[Records to process Boundary: Start]

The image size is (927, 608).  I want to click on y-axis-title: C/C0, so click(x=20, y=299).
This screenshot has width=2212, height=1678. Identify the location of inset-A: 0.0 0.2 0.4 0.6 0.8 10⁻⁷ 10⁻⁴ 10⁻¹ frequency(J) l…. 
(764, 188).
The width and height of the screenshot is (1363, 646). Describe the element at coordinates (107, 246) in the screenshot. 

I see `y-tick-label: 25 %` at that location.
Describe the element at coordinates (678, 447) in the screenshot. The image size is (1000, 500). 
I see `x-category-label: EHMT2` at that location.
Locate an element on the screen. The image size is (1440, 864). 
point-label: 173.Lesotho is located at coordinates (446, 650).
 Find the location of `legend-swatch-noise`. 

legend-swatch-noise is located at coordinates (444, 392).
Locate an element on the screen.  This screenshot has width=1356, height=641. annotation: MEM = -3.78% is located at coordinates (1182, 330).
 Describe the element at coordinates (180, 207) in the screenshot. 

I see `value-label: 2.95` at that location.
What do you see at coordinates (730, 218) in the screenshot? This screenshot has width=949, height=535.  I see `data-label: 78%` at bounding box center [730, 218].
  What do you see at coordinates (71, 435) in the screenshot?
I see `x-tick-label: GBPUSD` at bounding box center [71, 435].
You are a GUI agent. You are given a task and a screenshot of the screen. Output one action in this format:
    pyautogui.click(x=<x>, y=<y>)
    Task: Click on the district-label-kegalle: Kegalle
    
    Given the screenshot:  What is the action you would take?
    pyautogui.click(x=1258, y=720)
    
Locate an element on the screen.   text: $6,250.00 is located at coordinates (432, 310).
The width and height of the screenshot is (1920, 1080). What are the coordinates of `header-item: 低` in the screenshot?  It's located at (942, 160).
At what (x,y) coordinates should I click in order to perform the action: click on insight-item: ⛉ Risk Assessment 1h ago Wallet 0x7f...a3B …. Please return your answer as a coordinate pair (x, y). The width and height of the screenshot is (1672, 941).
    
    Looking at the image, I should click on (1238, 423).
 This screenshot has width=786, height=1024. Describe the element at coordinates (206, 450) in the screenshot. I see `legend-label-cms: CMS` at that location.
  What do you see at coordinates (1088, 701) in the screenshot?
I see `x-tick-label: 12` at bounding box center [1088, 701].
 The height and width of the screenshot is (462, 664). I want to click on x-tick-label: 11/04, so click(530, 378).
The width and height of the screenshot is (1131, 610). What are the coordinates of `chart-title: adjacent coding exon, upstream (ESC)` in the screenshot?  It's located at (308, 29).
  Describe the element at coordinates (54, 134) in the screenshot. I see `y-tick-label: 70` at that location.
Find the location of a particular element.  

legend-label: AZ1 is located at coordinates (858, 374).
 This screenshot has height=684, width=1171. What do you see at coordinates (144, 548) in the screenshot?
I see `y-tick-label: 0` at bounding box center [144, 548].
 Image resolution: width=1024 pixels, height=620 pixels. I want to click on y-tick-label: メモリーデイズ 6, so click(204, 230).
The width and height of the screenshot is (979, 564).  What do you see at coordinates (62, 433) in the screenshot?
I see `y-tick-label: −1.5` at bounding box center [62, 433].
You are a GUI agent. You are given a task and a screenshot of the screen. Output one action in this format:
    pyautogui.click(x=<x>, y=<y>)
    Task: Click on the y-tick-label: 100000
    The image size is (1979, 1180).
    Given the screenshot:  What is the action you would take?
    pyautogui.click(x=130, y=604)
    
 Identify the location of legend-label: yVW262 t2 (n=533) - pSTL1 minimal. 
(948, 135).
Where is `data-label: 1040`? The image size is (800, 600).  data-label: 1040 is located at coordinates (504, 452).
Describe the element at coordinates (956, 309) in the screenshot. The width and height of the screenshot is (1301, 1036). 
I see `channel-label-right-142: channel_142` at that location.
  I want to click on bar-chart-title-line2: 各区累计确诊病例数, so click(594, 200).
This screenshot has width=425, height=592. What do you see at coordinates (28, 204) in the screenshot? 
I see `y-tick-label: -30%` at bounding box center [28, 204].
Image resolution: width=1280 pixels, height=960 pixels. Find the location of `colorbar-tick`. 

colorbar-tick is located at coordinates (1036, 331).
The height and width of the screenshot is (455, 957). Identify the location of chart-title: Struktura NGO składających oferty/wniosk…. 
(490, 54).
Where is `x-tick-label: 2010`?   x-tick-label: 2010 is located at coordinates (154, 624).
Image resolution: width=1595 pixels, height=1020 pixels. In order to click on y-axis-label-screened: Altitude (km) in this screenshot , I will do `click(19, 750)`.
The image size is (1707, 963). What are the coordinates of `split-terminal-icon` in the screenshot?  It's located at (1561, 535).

[Records to process Boundary: End]

• [Problem requirements]:
Reproduce the records above verbatim, beginning at the start of the records and ending with the line that contains "(764, 188).", including both ends.

• [Result]:
The image size is (927, 608).  I want to click on y-axis-title: C/C0, so click(x=20, y=299).
This screenshot has width=2212, height=1678. Identify the location of inset-A: 0.0 0.2 0.4 0.6 0.8 10⁻⁷ 10⁻⁴ 10⁻¹ frequency(J) l…. 
(764, 188).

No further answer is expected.